Food banks emerged in the 1980s as an immediate response to an economic recession. Daily Bread Food Bank will be 40 years old this year, and many others have been serving local members of their communities for as long. Except for some emergency funding during the pandemic, Daily Bread Food Bank (and many others) does not receive government funding.
The need for food banks is clear, and it’s growing at unprecedented rates. Daily Bread has just passed 2.07 million visits over the past 12 months and broke a new monthly record in January with 209,773 visits across the city.
Food banks are a critical stopgap for most people. Clients turn to food banks once they have run out of other options and Member Agencies are experiencing unprecedented levels of strain due to this demand.
As the need for food banks continues to rise to record breaking levels due to stagnant incomes, unaffordable housing, precarious labour and a frayed social safety net, what would happen if food banks simply did not exist? What would people do?
So, we asked food bank clients what supports they would rely on if there were no food banks, and two out of three food bank clients said they would have nowhere to go.
As for consequences, the most significant impact was on people’s housing. Forty-two percent (42%) of clients told us they would not be able to pay their rent. This finding underlines the role of food banks in preventing eviction and homelessness.
Here are some of the powerful stories that clients shared with us:
- “I would probably have to start stealing to survive. As I cannot cut back my expenses anymore.”
- “The cost of living in general is so expensive that it worries me I literally have to buy on sale food or the cheapest. As a single parent it’s really scary not knowing if I can provide for my children anymore. My local food bank has helped me so much that it relieves some of that worry.”
- “More and more I’m considering assisted suicide [MAID] as the day to day struggle and worry just to have food and a roof over my head is taking a heavy toll on my physical and mental wellbeing.”

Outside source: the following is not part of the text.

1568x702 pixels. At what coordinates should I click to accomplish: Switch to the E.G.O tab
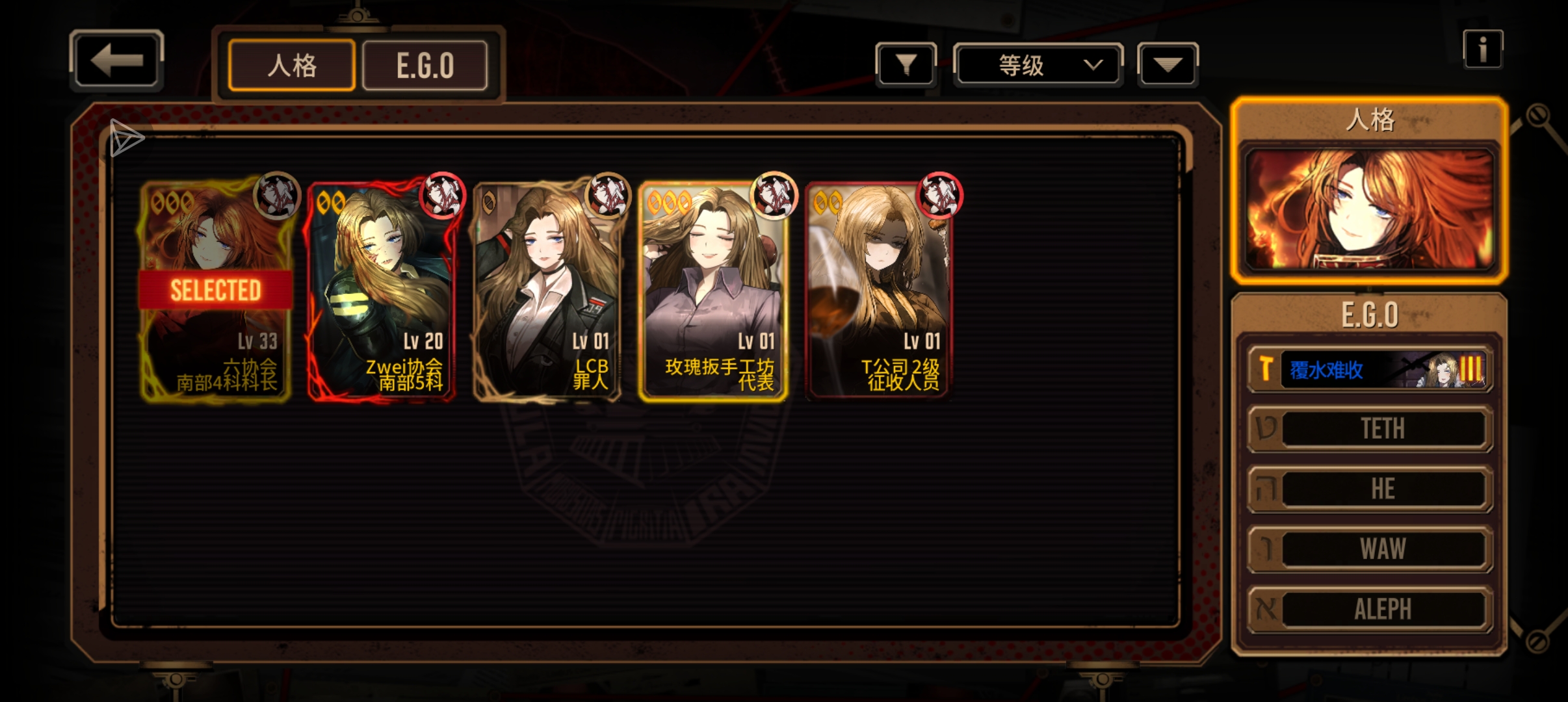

- “I already have to factor in the bus fare to get to and from the food bank, and I pray each week that I can do it all on one fare. It was so nice the other day, my mom gave me a hug and she commented on how nice my shampoo smelled. I had just gotten a nice bottle of shampoo from the food bank and it felt so nice to be complemented on my appearance/cleanliness. To be able to be clean and fed makes me feel more human and gives me a sense of belonging and self-pride through self-care.”
Food insecurity is a problem of poverty, caused by low incomes and high housing costs. Although food banks are designed to provide emergency food relief, food security cannot be outsourced to charity – governments bear this responsibility.
Daily Bread Food Bank calls on all orders of government to enact strong policies to tackle the systemic root causes of food insecurity through decent work, affordable housing, and a strong social safety net.